Given request 1:
Rewrite the records from the start up to and including the line containing "pyautogui.click(x=25, y=268)", replacing "icon" with "symbol" and changing nothing else.
[Start of Document extract]
Regulation S-P was adopted by the SEC on June 29, 2000 to implement certain privacy rules of the Gramm-Leach Bliley Act (GLBA) and consumer protection rules of the Fair Credit Reporting Act (FCRA), which apply to entities regulated by the Commission such as brokers, dealers, investment advisers registered with the SEC, and investment companies. The proposed revisions will change Regulation S-P in four principal ways:

  1. by requiring more specific standards for safeguarding personal information and responding to data security breaches under Rule 30(a) of Regulation S-P (the "safeguards rule");

  2. by expanding the scope of the information covered by the safeguards rule and Rule 30(b) of Regulation S-P (the "disposal rule") and broadening the types of entities and persons covered by the safeguards and disposal rules;

  3. by requiring entities subject to the safeguards and disposal rules to maintain written records of their policies and procedures and their compliance with such policies and procedures; and

  4. by creating a new exception from Regulation S-P's notice and opt-out requirements to permit limited disclosure of investor information when certain kinds of personnel move from one brokerage or advisory firm to another.

Specific Standards for Safeguarding Personal Information and Responding to Data Security Breaches

The current safeguards rule simply requires institutions to adopt written policies and procedures to address the safeguarding objectives stated in the GLBA. Under the proposed amendmentsmodeled after safeguarding guidelines adopted by the Federal Banking Agencies and the Federal Trade Commissioninstitutions subject to the safeguards rule would be required to develop, implement, and maintain a comprehensive "information security program," including written policies and procedures that provide administrative, technical, and physical safeguards for protecting personal information and for responding to incidents of unauthorized access to, or use of, personal information.

While an information security program can be tailored by institutions according to their size, nature, and scope of business activities and the sensitivity of the personal information at issue, the program must be reasonably designed to:

(i) ensure the security and confidentiality of personal information, (ii) protect against any anticipated threats or hazards to the security or integrity of personal information; and (iii) protect against unauthorized access to or use of personal information that could result in substantial harm or inconvenience to any consumer, employee, investor or securityholder who is a natural person.1

For this purpose, "substantial harm or inconvenience" would be defined to mean "personal injury, or more than trivial financial loss, expenditure of effort or loss of time, including theft, fraud, harassment, impersonation, intimidation, damaged reputation, impaired eligibility for credit, or the unauthorized use of the information identified with an individual to obtain a financial product or service, or to access, log into, effect a transaction in, or otherwise use the individual's account." "Substantial harm or inconvenience" would not include "unintentional access to personal information by an unauthorized person that results only in trivial financial loss, expenditure of effort or loss of time," such as if use of the information results in an institution deciding to change the individual's account number or password.
[End of Document extract]
Given request 2:
According to the Regulation S-P extract, on what date did the SEC adopt Regulation S-P?
[Start of Input for this task]
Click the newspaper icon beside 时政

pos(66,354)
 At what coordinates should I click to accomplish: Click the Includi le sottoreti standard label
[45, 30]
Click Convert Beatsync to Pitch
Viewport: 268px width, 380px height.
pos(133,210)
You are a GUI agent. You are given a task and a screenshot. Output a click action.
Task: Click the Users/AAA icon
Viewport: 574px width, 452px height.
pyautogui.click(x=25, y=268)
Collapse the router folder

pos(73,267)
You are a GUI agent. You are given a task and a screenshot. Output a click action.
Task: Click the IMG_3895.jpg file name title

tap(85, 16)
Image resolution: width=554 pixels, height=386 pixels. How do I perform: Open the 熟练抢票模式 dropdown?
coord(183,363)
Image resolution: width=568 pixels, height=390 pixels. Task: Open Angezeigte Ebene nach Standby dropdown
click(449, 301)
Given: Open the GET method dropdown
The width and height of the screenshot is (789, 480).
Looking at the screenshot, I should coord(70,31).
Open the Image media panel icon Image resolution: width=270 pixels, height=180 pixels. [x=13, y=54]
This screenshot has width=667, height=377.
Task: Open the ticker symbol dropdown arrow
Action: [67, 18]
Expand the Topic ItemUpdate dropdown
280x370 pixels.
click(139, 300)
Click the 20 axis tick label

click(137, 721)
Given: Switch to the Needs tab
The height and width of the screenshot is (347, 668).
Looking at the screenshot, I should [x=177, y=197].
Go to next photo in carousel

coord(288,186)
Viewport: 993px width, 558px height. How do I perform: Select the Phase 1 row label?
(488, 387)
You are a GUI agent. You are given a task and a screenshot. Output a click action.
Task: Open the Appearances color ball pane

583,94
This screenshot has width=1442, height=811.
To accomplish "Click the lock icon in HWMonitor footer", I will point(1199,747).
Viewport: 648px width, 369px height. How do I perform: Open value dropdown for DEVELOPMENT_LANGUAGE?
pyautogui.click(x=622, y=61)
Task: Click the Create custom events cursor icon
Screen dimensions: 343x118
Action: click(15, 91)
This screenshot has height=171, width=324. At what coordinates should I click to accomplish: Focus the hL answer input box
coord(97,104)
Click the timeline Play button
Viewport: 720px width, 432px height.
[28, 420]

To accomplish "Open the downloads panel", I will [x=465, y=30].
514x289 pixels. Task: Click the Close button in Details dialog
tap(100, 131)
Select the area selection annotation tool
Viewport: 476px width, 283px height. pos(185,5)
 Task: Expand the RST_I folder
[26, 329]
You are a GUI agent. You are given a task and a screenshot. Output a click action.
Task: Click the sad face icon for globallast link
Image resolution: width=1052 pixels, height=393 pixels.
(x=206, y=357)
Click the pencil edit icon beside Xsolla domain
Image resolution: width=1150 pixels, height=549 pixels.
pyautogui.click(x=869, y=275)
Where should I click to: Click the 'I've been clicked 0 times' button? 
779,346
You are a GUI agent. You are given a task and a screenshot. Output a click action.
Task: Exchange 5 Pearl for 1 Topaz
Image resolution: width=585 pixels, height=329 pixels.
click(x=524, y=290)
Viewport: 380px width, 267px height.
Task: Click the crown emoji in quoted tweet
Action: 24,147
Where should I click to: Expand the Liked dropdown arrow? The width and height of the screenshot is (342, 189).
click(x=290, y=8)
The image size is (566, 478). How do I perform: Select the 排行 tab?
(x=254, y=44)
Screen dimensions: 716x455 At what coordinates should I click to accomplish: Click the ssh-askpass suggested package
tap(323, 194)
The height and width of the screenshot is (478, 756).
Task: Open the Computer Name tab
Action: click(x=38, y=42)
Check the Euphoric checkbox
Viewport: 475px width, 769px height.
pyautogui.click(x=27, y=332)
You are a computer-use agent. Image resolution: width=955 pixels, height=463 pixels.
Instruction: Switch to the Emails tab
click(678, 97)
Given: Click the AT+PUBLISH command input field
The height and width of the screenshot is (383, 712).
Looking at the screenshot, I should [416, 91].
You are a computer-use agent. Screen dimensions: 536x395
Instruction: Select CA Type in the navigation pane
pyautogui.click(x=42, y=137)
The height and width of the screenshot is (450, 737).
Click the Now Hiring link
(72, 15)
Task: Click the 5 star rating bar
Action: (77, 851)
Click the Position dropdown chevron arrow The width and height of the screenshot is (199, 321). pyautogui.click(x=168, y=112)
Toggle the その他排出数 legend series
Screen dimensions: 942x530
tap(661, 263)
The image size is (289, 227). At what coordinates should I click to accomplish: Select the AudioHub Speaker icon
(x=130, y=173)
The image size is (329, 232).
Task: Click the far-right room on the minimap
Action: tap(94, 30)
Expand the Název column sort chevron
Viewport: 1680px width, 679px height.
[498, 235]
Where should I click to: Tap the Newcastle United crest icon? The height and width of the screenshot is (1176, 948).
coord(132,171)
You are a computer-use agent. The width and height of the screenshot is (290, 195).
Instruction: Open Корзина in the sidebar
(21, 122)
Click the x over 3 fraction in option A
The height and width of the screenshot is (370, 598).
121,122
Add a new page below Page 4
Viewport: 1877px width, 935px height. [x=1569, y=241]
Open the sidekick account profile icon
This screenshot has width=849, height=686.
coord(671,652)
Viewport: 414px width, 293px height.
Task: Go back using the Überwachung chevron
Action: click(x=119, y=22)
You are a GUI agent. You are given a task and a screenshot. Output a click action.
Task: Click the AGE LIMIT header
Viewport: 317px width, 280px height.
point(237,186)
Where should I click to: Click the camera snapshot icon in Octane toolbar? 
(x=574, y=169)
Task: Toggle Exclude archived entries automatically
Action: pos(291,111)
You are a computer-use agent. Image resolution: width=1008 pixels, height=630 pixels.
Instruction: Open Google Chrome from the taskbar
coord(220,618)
[End of Input for this task]
Written reply 1:
Click the newspaper symbol beside 时政

pos(66,354)
 At what coordinates should I click to accomplish: Click the Includi le sottoreti standard label
[45, 30]
Click Convert Beatsync to Pitch
Viewport: 268px width, 380px height.
pos(133,210)
You are a GUI agent. You are given a task and a screenshot. Output a click action.
Task: Click the Users/AAA symbol
Viewport: 574px width, 452px height.
pyautogui.click(x=25, y=268)

Written reply 2:
June 29, 2000